The game, set in a galaxy facing an almost hopeless war against the Reapers, is dark and often tragic, but there are opportunities for you to make a difference and solve long-standing disputes, thereby averting Darkness Induced Audience Apathy. The ambient conversations add to the atmosphere and provide effective drama.

The story is about building an army to stop the Reapers, and as such, this aspect comes into play in your decisions. You must not only ask yourself who should you help, but who can best help you, as some decisions are less practical for your cause. Your choices from the past two games come into play; you may find yourself having to ask for the help of someone you crossed earlier, or your decisions may allow you to gain an otherwise unwilling ally. It does reward people who played the first two games, though, in that some choices are otherwise precluded.

Combat is still an effective blend of action and tactics, and the more diverse enemy types, especially enemies whose abilities complement each other, makes combat interesting by requiring different strategies.

The game has more RPG elements than the second, as it is once again possible to customize weapons, and for the top three ranks of a power, you can choose one of two variations, improving customization. Being able to choose between a larger weapons loadout and shorter cooldown times is also a nice touch. Scanning planets has been streamlined, but it is often tedious to find the people who are requesting the various artifacts you unearth.

Multiplayer is surprisingly entertaining for a late addition to the series, although cooperation is hampered by a lack of communication, and it would have been better if it had not been used to influence your single player army's strength.

The ending is the game's greatest shortcoming, even with the Extended Cut. Without spoiling it, the worst part is that almost none of your decisions besides the strength of your army matter and the ones that do have little noticeable effect. The Extended Cut resolves some of the plot holes and unanswered questions, but it would have nice to see what happens to the main cast and the galaxy in the future. Despite this, Mass Effect 3 is a solid conclusion to the series.
... except that the strength of your army is based on all of the decisions you've made...
comment #15057 lilyxlightning 24th Jun 12
Except that regardless of the strength of your army, you face a Shocking Swerve of epic proportions, which I guess was what this reviwer cited as a flaw.
comment #15059 Anfauglith 24th Jun 12
Yes, the Shocking Swerve was (part of) the reason I disliked the ending, especially considering that you have no choices apart from what the Catalyst offers you.

To clarify, part of my complaints about the ending is that you don't see the longer-term consequences of your individual decisions (in contrast to the ending of the first Dragon Age); as I mentioned in this review and the one I made of Mass Effect 2, I liked that your choices had repercussions in the sequels. For example, if you cured the Genophage, will the Krogan Rebellions start up again with Wrex or Wreav as leader (especially since Wreav is warlike and can be fooled into thinking you cured the genophage)? Will peace between the geth and the quarians last? The fact that you never get to find out is disappointing, and that is without even going into the potential ramifications of the destruction of the mass relays.

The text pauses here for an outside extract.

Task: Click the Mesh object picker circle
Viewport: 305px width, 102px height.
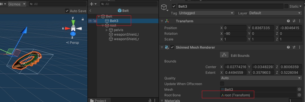Action: 299,89

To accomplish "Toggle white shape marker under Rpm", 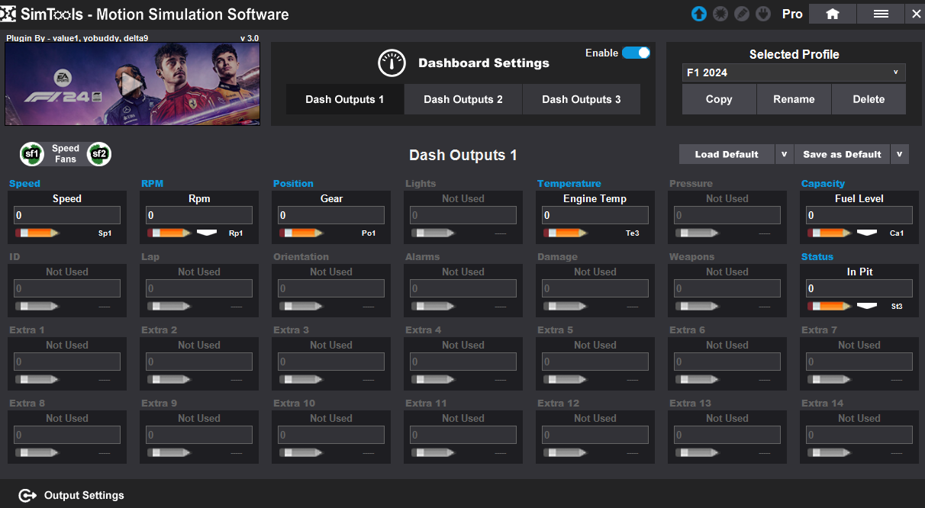I will pos(207,232).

As far as I know, three factors affect the ending -Effective Military Strength -Whether you saved the Collector Base in the second game (although if your Effective Military Strength is over 2,650- and I had 6,200 total/3,100 effective before playing multiplayer-, this doesn't matter) -Whether you convinced the Illusive Man to kill himself (although if you have 5,000 EMS or more, this doesn't matter either).

I'll update my review once the DLC comes out, but I doubt the limited choice aspect will be affected.
comment #15063 Valiona 24th Jun 12
On the topic of it being a Shocking Swerve, my general reaction was along the lines of "Oh, the Catalyst is a person, whoop-dee-do. Can I have the keys now?"

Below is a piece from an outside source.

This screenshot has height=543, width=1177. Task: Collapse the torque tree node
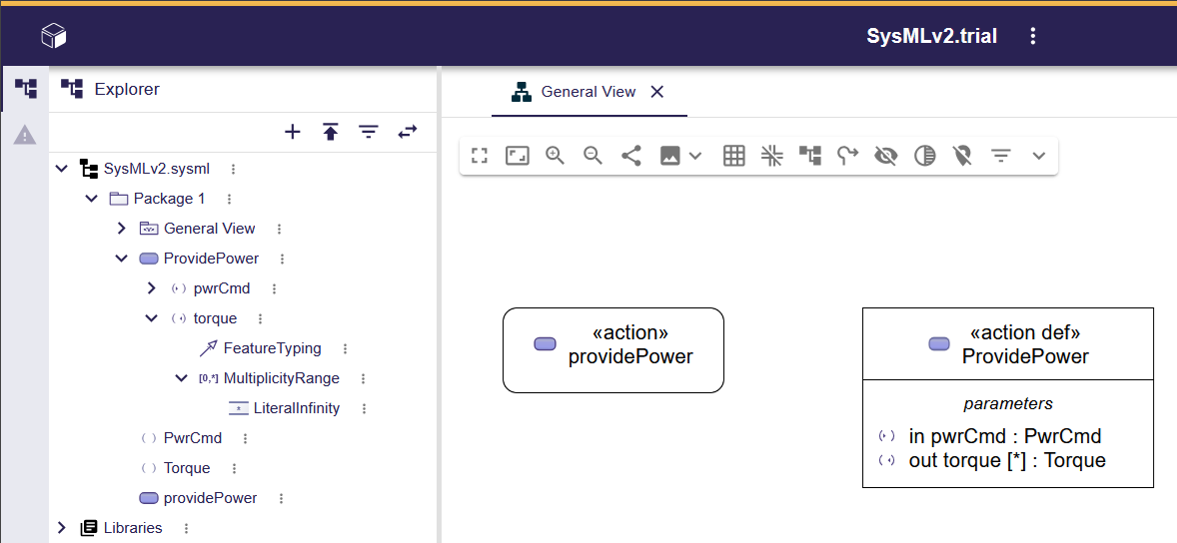[x=152, y=318]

Then it gave its little speech, then I was like, "Oh so fascinating. Can I have the keys now?"

And then it told me the options, and I thought, "So I get the keys now?"

Meh, I saw most of it coming. Probably just I'm Genre Savvy, though. "Ah, just plug it into the socket? That's way too easy. There'll probably be something in the way of me getting my keys."
comment #15065 thrashunreal 24th Jun 12
I suppose you could see it coming if you were Genre Savvy, but twists should,, ideally, be predicted by analyzing the cues that foreshadow them, not what would happen in a story of that series/of that genre/by those creators.

Here are some comments about the extended cut:
  • I liked being able to see glimpses of the species in the future, which indicate that the destruction of the Mass Relays didn't cripple galactic civilization and strand the Normandy.
  • The Crucible comes off as a bit of "Space Magic" even with the explanations, and I was disappointed that you couldn't bring up ending the Quarian/Geth war when the Catalyst said war between the creators and their creations was inevitable.
  • Instead of seeing the old man and the kid after the credits, I would have liked to have a chance for Shepard to reunite with the crew (I chose Destroy and had over 6,000 EMS)
  • The memorial wall sequence was touching, especially in showing us the names of everyone who died during the third game, as well as a montage of some of the people who died in this game; I got shown EDI (died from the Destroy Ending), Legion (died from peace between geth and Quarians) and Mordin(died curing the genophage).

By the way, I have a question to anyone who didn't romance anyone or romanced someone other than Liara; who was the last person your Shepard thought of, and who put up Shepard's name on the memorial wall?
comment #15085 Valiona 26th Jun 12
No one did. Tali hesitated, and never actually put the plaque up. Then Shepard breathed. For all intents an purposes, the series ended on a hopeful enough note to suit my needs.
comment #15345 ProfBathrobe 12th Jul 12
Something I just realized about the whole Geth/Quarian thing.

It's not really a good argument to make against the Catalyst's belief that war is inevitable. In fact, it kinda proves his whole point.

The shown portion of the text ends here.